Illustration: Xia Qing/GT
Washington has held a hegemonic position for the better part of 80 years. Yes, some of what America has done with that privilege has been good, but there is a lengthy history of using power for the wrong purposes.
The increasing use of economic sanctions is one example of compounding one mistake on top of another. For too many Americans, such efforts look like a sound use of power: Instead of sending the military to some far-off land, the US opts to levy penalties on a country (or, more narrowly, specific people within a country) so that the offending nation will get in line with Washington's aims. Unfortunately, America's politicians do not want to admit that sanctions policies rarely succeed: They almost never harm the leadership of that offending country, but instead, make the already difficult lives of private citizens even harder. They can also backfire and make life more challenging for American citizens.
Iraq offers one example of sanctions going off the rails with deadly consequences. Granted, this might be considered a bad example because the US eventually chose to declare war on the country, and the horrors of that escapade have been well documented. Throughout the 1990s, Washington convinced itself that sanctions would guarantee that Iraqi President Saddam Hussein would stop being America's pain in the neck. The liberal magazine The Nation discussed what actually happened in Iraq. In 1999, it reported, "Voices in the Wilderness, an antisanctions activist group based in Chicago, has used the figure of 1 million children dead from the sanctions; the Iraqi government claims 4,000-5,000 deaths per month of children under five. Even US Secretary of State Madeleine Albright does not contest how great the human damage has been..."
Human carnage on that scale can never align with the idea of America being a nation that endorses human rights.
Nevertheless, the economic sanctions train was rolling, and one US president after another bought into the naive idea that sanctions would work. As a result, one country after another, among them Afghanistan, Iran, Russia, Venezuela, and, yes, China, has been on the receiving end over the past couple of decades. Finally, in 2018, the French foreign minister asked why it was appropriate for the US to remain the "economic policeman of the planet."
It has been appropriate for roughly eight decades because the US has said so, and that attitude has not served the world well. However, as America's hegemony continues to erode, so too will global tolerance for kowtowing to America's often dangerous pursuits.
Istvan Dobozi, a former lead economist at the World Bank, recently sent a letter to the editor of the Washington Post about economic sanctions. In it, he stated, "Washington's fixation with sanctions has little to do with their efficacy and everything to do with relative global American decline. No longer an unchallenged superpower, the US can't throw its weight around as it used to."
There it is: The US is no longer the bully. The rise of China and by extension the return of Asia to a position of global power ensures America's recent history will be scrutinized. There is no question that since the end of World War II, reckless wars in Asia, the Middle East and South Asia have tarnished the American myth of being a force for good here, there and everywhere. On top of that, the CIA's interference in elections across the globe - there are 81 known examples that took place between 1946 and 2000 alone - neuters America's argument that it supports free and fair elections no matter where they are happening. Finally, the use of organizations such as the aforementioned World Bank to further its own interests erodes confidence in the US being an honest broker in supporting international development.

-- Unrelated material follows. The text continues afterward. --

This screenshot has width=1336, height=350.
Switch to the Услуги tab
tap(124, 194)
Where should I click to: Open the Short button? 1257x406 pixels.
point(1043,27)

For now, the US persists in the belief that it can use economic sanctions as a means to an end. Arrogance is part of the reason. Washington politicians are encased in the bubble that surrounds the nation's capital. As a result, they are smug. They have little doubt that they are fighting the good fight. Working together, the political and media elites maintain that any nation that dares to defy the US must face some sanction. Ignorance also explains this persistence. Clinging to the notion that America is THE beacon of freedom and liberty in the world ensures that America's elites believe the world is desperate for those virtues to be displayed (all the while freedom and liberty are regularly denied to its poor and its minorities).
A final thought: The US has maintained sanctions against Cuba for more than 60 years. The intent? To convince Cubans to rise up and overthrow Communism. That has not happened. And there is no sign it will. Refusing to end failing policies is hubris. America needs to wise up.